I hate it when people say 'you're still so young, your life just started'
I have been depressed since the age of 11, my dad left the house and my sister was abusing me, my mother and sister were fighting a lot and she used to verbally and physically abuse me while my mother watched and did nothing about it. I got bullied through middle school and highschool. I tried to put myself out there, but it never worked. People threw gum in my hair, hid my stuff and even stole it. I cried myself to sleep almost every day.
Now i am 23, it has not gotter ANY better, i can't keep up a job, because i even get harrassed at work by people in charge. I left school due to all the bullying and my father is absent. My mother thinks she's the greatest mother on planet earth, because she allows me to live under her roof. I can't clean my room anymore and i have suicial thoughts sometimes.

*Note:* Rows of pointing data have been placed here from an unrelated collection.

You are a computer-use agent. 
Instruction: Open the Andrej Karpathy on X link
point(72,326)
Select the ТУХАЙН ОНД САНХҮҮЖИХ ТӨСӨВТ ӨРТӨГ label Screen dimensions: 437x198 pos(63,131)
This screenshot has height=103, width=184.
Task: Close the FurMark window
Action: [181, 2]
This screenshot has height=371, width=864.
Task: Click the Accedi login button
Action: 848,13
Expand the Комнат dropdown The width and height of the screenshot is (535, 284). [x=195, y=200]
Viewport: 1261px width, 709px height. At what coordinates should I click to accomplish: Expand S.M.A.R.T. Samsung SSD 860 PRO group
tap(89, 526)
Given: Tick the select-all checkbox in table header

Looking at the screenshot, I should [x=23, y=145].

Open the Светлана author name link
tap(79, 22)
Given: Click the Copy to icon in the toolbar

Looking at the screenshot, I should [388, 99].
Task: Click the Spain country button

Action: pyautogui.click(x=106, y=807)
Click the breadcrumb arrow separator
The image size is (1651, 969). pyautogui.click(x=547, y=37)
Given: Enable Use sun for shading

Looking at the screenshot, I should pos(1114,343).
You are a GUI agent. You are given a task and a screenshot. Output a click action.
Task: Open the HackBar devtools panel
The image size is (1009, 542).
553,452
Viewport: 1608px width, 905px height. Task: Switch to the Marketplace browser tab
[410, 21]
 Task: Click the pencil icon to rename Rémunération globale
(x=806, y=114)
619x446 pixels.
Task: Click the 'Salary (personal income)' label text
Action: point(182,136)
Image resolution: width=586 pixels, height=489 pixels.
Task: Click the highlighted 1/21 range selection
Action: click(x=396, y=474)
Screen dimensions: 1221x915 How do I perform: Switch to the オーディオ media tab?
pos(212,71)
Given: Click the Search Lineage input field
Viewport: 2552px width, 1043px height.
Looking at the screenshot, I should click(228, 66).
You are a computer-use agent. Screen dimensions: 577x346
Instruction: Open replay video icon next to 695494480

This is why in my own personal experience i hate it when people say something like that. In my entire life i have missed out on so many things i can't experience anymore when i'm maybe, sixty years old. You really think age makes a difference in these things? It is possible, but do you really think i would want to go back to school when i'm 35? Or still on the lookout for a group of friends, because i was 'still so young 10 years ago and it could change any minute'. Ofcourse it can work out for some people and i love that for them. I don't want to wait 5 more years to have a relationship or at least 2 friends, i want it now, and go out and do things in the world, while i still can.